J. M. Tavares é daqueles jornalistas que, embora estudando em Lisboa, jamais se emancipou da tacanhez e do provincianismo. É de direita, opção que, no plano dos direitos humanos e da cidadania, qualquer democrata sério respeita.
No entanto, como jornalista que diz que é, deveria esforçar-se para se libertar do papel de provinciano, no estilo de intriga pessoal predominante nos artigos que publica no jornal ‘Público’. É incapaz de escrever sobre temas importantes e objectivos, acantonando-se na prosa subjectiva que visa sempre atingir ostensivamente alguém de esquerda.

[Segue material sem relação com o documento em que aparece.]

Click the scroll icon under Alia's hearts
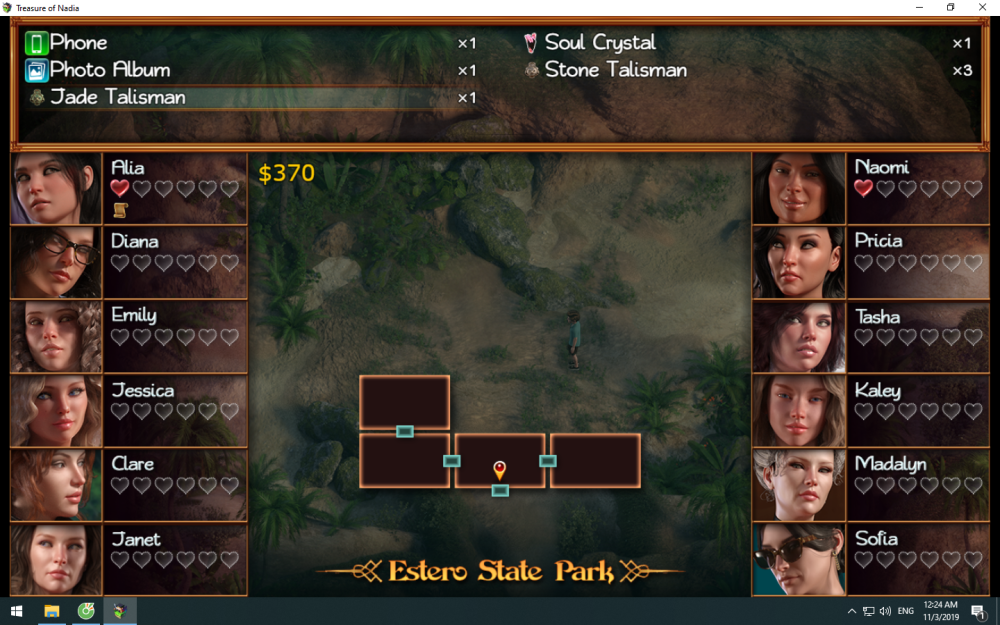The image size is (1000, 625). pos(120,209)
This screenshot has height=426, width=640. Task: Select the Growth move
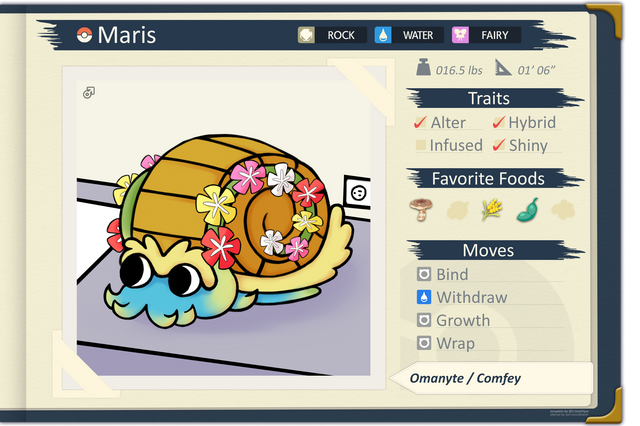pyautogui.click(x=424, y=320)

A falta de imparcialidade de Tavares, desta vez, escolheu como visados Inês Pedrosa e António Guterres, ambos afectos ao PS.
O que leva Tavares a injuriar apoiantes da escritora? Não o facto de Inês Pedrosa estar a ser acusada pelo Ministério Público por abuso de poder na direcção da Casa de Fernando Pessoa; isto é já matéria de processo judicial em curso. Foi o facto de, em solidariedade com Inês, ter havido a iniciativa de 38 seus amigos do meio cultural subscreverem uma carta aberta em defesa da honra da escritora – entre os subscritores constam figuras destacadas da literatura e da música - Eduardo Lourenço, Tolentino Mendonça, Francisco José Viegas, Lídia Jorge e Sérgio Godinho, entre outros.
Em relação a António Guterres, considera igualmente crime que a AR tenha atribuído o prémio Direitos Humanos de 2016 ao novo Secretário-Geral da ONU (25.000 euros), o qual só poderia ser concedido a quem tivesse tido actividade numa ONG. Como esta condição não foi preenchida, e sem tomar em conta que António Guterres será o primeiro português a ocupar o mais alto cargo a nível da ONU, o juiz Tavares acusou a AR de acto de criminoso. Desvalorizou completamente o facto do homenageado ter passado de imediato, em minutos, o prémio a uma senhora de uma organização humanitária.
Quando um escriba de jornal inventa estes falsos crimes em relação a figuras de esquerda, nunca se empenhando em investigar por que razão outros processos judiciais que envolvem gente de direita estão paralisados (BPN, por exemplo), fica bem claro que, por doentio sectarismo, é incapaz de cumprir a missão de informar e opinar a preceito e com respeito pela deontologia da profissão. Tavares não consegue, de facto, ultrapassar a dimensão do provinciano, entretido com sarilhos que preenchem as conversas de café da pequenez de carácter.